The Redshift user must be granted the following privileges:

-- Database-level access
GRANT USAGE ON DATABASE <database_name> TO <username>;

-- Schema-level access
GRANT USAGE ON SCHEMA <schema_name> TO <username>;

-- Table-level access
GRANT SELECT ON ALL TABLES IN SCHEMA <schema_name> TO <username>;

-- Additional
GRANT SELECT ON <schema_name>.<table_name> TO <username>;

Pre-created Redshift Depot

A Depot must exist in DataOS with read-write access.
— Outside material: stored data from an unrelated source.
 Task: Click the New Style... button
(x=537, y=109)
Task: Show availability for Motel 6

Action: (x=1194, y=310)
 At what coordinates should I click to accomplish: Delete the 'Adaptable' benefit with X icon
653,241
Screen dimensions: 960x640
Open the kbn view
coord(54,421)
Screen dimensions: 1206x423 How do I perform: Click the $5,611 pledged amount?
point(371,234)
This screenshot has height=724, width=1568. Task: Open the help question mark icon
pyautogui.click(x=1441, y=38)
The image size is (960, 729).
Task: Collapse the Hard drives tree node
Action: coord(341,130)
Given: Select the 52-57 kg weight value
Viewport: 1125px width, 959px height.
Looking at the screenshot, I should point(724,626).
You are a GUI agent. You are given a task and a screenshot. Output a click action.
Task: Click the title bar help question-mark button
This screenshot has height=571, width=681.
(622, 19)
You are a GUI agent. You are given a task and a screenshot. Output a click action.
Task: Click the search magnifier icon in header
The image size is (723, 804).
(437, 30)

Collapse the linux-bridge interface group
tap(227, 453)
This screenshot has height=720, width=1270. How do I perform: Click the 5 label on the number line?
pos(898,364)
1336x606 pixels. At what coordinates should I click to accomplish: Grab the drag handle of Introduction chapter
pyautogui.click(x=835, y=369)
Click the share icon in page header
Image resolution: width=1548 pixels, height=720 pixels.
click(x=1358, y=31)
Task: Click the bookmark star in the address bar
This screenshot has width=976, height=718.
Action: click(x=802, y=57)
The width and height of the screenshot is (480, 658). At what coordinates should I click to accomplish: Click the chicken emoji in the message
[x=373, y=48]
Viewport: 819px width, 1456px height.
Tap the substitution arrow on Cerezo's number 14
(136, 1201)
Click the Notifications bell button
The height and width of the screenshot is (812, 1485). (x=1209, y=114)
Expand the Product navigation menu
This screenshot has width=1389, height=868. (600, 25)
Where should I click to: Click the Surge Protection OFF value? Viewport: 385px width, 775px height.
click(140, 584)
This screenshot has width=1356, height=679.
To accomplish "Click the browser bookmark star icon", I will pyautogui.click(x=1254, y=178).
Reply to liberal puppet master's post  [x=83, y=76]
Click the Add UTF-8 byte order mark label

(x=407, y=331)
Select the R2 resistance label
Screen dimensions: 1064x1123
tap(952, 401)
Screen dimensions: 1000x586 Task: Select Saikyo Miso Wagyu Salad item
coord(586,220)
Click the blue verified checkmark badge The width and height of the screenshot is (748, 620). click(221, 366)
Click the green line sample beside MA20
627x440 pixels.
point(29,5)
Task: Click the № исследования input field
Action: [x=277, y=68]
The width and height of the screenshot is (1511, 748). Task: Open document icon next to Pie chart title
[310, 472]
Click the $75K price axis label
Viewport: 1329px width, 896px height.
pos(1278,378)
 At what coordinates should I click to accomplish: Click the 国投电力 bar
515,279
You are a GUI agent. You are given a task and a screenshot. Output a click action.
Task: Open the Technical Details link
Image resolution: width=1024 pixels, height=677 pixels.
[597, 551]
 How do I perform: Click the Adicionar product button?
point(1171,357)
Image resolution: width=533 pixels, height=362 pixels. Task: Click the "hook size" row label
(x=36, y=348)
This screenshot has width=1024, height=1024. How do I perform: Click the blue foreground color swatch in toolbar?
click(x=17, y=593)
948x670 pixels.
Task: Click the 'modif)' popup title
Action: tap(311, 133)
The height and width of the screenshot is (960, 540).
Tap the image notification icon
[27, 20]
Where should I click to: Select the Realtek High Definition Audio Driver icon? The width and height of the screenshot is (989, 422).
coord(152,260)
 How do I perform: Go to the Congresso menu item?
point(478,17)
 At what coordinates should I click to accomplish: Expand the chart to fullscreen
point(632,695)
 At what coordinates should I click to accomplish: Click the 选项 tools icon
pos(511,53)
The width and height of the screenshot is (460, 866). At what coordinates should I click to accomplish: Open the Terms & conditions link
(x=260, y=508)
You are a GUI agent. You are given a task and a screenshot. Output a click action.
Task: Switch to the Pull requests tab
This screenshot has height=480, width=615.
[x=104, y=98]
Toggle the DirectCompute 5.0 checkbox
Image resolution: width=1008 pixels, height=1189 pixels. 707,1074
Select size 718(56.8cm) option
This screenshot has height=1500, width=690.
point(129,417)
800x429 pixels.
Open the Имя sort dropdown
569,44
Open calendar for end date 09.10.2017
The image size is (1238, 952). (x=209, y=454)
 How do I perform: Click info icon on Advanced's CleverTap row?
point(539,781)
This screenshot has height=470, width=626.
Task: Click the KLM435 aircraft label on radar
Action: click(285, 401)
To check the Depot, go to the Metis UI of the DataOS or use the following command:

dataos-ctl resource get -t depot -a

#Expected Output
NFO[0000] 🔍 get...                                     
INFO[0000] 🔍 get...complete 
| NAME          | VERSION | TYPE  | STATUS | OWNER    |
| ------------- | ------- | ----- | ------ | -------- |
| redshiftdepot | v2alpha | depot | active | usertest |

If the Depot is not created use the following manifest configuration template to create the Redshift Depot:

Redshift Depot Manifest
name: ${{redshift-depot-name}}
version: v2alpha
type: depot
tags:
    - ${{redshift}}
description: ${{Redshift Sample data}}
owner: ${{owner-name}}
layer: user
depot:
  type: REDSHIFT
  external: ${{true}}
  secrets:
    - name: ${{redshift-instance-secret-name}}-r
      allkeys: true
    - name: ${{redshift-instance-secret-name}}-rw
      allkeys: true
  redshift:
    host: ${{hostname}}
    subprotocol: ${{subprotocol}}
    port: ${{5439}}
    database: ${{sample-database}}
    bucket: ${{tmdc-dataos}}
    relativePath: ${{development/redshift/data_02/}}

Info

Update variables such as name, owner, and layer, and contact the DataOS Administrator or Operator to obtain the appropriate secret name.

Sample Workflow Config

name: nb-redshift-test-01
version: v1
type: workflow
tags:
    - workflow
    - nilus-batch
description: Nilus Batch Workflow Sample for AWS Redshift to DataOS Lakehouse
workspace: research
workflow:
  dag:
    - name: nb-job-01
      spec:
        stack: nilus:1.0
        compute: runnable-default
        logLevel: INFO
        resources:
          requests:
            cpu: 500m
            memory: 512Mi
        stackSpec:
          source:
            address: dataos://redshift_depot
            options:
              source-table: analytics.orders
              incremental-key: updated_at
          sink:
            address: dataos://testinglh
            options:
              dest-table: redshift_retail.batch_orders
              incremental-strategy: append
              aws_region: us-west-2

Info

Ensure that all placeholder values and required fields (e.g., connection addresses, slot names, and access credentials) are properly updated before applying the configuration to a DataOS workspace.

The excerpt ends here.